Unfortunately I'm not very familiar with Ruby, so I'm not sure

> Is there a reason the editor has to do this rather than the language?

The language would definitely have to support it (though maybe you could
accomplish something similar with annotations and/or special comments in an
existing language), but without special editor support you wouldn't gain much
from it. Your constructs would still be scattered across files in ways that
make compromises. Whereas editor support could pretend the files don't exist
at all.

------
hacker_9
Well this is interesting, I recently spent a weekend creating a 'splicing
compiler', which could take a typescript project split up into features, where
a feature was written in just one single typescript file. Each section of code
could then specify new 'code hooks', for future code to insert itself at
during compilation.

My original inspiration was that English language is spoken sequentially, but
ends up in a graph database (i.e. the brain's neural network).
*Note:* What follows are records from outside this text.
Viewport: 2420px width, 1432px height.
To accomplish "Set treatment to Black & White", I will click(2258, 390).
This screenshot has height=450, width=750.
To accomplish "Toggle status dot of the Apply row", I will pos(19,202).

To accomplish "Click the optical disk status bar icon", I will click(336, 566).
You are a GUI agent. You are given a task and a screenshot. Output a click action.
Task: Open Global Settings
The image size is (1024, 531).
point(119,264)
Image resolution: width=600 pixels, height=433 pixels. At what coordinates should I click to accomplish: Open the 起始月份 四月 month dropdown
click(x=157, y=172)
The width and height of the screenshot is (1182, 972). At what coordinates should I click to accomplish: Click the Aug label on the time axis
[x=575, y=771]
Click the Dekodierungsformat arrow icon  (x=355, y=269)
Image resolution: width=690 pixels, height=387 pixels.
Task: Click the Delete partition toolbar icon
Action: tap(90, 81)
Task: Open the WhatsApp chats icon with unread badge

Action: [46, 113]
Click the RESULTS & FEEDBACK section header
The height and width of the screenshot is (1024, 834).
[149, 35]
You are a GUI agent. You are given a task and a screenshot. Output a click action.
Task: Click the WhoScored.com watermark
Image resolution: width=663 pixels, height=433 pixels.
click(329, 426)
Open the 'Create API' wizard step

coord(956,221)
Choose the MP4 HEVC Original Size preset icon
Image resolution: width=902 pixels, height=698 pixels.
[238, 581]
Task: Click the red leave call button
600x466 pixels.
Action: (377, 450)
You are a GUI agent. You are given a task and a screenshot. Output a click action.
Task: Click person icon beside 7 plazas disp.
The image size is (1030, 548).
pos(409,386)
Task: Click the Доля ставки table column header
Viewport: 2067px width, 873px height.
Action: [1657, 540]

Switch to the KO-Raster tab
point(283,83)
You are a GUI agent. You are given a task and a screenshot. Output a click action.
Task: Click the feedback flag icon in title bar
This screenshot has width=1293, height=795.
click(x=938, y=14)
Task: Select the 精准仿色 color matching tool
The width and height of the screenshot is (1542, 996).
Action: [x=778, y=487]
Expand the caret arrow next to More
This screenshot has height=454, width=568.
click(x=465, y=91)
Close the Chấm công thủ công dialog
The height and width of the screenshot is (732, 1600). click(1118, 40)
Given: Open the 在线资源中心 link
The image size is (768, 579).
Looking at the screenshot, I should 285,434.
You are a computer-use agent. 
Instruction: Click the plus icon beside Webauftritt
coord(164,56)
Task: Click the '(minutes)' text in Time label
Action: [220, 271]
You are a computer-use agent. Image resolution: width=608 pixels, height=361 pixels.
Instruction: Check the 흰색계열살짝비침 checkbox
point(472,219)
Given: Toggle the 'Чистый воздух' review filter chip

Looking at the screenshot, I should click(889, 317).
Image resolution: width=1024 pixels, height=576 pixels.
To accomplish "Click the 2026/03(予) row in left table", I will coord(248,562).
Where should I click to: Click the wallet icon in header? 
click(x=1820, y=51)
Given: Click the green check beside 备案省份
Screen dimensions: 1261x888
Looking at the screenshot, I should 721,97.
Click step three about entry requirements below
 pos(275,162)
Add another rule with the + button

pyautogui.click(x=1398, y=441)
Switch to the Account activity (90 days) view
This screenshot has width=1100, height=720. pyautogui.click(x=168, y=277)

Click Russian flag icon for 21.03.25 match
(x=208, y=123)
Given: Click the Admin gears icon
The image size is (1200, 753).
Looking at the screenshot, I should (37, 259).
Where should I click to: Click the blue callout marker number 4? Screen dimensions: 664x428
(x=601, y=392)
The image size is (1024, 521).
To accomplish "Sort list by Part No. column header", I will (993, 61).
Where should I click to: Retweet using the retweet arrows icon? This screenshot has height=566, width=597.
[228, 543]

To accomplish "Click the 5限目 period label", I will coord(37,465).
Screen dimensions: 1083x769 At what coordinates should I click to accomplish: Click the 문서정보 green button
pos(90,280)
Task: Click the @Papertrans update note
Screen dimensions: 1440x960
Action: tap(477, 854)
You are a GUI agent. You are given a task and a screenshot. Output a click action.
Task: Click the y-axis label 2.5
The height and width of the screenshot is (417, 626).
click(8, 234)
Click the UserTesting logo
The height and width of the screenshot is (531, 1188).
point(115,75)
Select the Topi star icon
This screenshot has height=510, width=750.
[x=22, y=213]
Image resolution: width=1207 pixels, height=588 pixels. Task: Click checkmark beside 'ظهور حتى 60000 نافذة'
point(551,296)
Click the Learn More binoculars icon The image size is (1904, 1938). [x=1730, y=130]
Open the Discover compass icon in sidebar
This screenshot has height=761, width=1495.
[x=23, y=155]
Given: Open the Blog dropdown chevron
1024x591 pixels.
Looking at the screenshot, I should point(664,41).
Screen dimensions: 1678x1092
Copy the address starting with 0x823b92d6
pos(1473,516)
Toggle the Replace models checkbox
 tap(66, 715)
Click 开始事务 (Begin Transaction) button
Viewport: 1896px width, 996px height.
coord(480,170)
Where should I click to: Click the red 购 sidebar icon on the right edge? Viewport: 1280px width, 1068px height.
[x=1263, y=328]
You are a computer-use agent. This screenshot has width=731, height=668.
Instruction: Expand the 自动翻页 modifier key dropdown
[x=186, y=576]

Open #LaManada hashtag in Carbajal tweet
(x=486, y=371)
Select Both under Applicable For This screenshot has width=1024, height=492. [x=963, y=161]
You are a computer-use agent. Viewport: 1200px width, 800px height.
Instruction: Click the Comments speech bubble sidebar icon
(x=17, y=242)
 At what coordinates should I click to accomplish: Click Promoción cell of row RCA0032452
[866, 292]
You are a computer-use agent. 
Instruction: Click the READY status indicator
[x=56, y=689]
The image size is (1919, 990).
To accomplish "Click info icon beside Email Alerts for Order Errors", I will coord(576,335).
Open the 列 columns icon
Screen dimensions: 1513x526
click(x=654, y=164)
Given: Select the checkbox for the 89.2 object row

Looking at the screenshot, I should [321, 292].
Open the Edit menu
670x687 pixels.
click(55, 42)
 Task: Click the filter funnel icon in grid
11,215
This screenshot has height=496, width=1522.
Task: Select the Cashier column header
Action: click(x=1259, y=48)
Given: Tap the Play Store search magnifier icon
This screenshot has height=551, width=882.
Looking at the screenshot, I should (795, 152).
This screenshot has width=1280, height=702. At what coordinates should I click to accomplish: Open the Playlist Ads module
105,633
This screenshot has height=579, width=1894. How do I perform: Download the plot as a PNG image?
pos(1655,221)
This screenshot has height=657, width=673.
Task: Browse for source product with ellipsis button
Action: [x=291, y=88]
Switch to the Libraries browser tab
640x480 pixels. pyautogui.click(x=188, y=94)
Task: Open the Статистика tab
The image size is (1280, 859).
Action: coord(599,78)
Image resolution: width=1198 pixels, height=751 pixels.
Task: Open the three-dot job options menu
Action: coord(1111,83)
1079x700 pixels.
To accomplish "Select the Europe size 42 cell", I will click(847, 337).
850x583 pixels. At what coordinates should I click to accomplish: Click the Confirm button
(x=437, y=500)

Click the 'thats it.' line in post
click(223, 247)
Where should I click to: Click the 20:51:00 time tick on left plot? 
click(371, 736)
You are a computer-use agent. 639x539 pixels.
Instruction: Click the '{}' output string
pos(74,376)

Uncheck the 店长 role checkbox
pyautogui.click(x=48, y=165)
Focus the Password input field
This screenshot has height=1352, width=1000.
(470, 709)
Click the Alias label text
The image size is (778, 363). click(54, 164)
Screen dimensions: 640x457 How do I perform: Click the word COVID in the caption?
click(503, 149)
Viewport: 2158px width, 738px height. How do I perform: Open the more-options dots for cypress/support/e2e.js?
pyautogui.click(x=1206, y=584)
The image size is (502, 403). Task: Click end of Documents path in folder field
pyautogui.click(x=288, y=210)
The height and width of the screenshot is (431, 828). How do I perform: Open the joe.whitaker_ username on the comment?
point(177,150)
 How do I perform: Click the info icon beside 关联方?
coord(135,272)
So you'd write
code like a thesis, and the hooks you specify would allow the splicer to form
the code graph.

In theory it seemed like it would be useful, so I built Pacman with it and,
well, it didn't really work in practice! Things ended up being more abstract
in the end, and I'd be mentally juggling where hooks were created and what the
final code would look like. Even showing the code output to the right wasn't
that helpful, as the way the code was spliced together put things in not the
most readable order.

Additionally how to split up the code wasn't the most obvious, i.e. when
should a hook be added? It often felt I'd only know after writing the code in
full. At which point it just felt like extra work. I'd often find myself to be
inserting code all over the place to get something working, and so the
refactoring needed at the end became overwhelming. Ultimately these reasons
lead me to abandon the idea.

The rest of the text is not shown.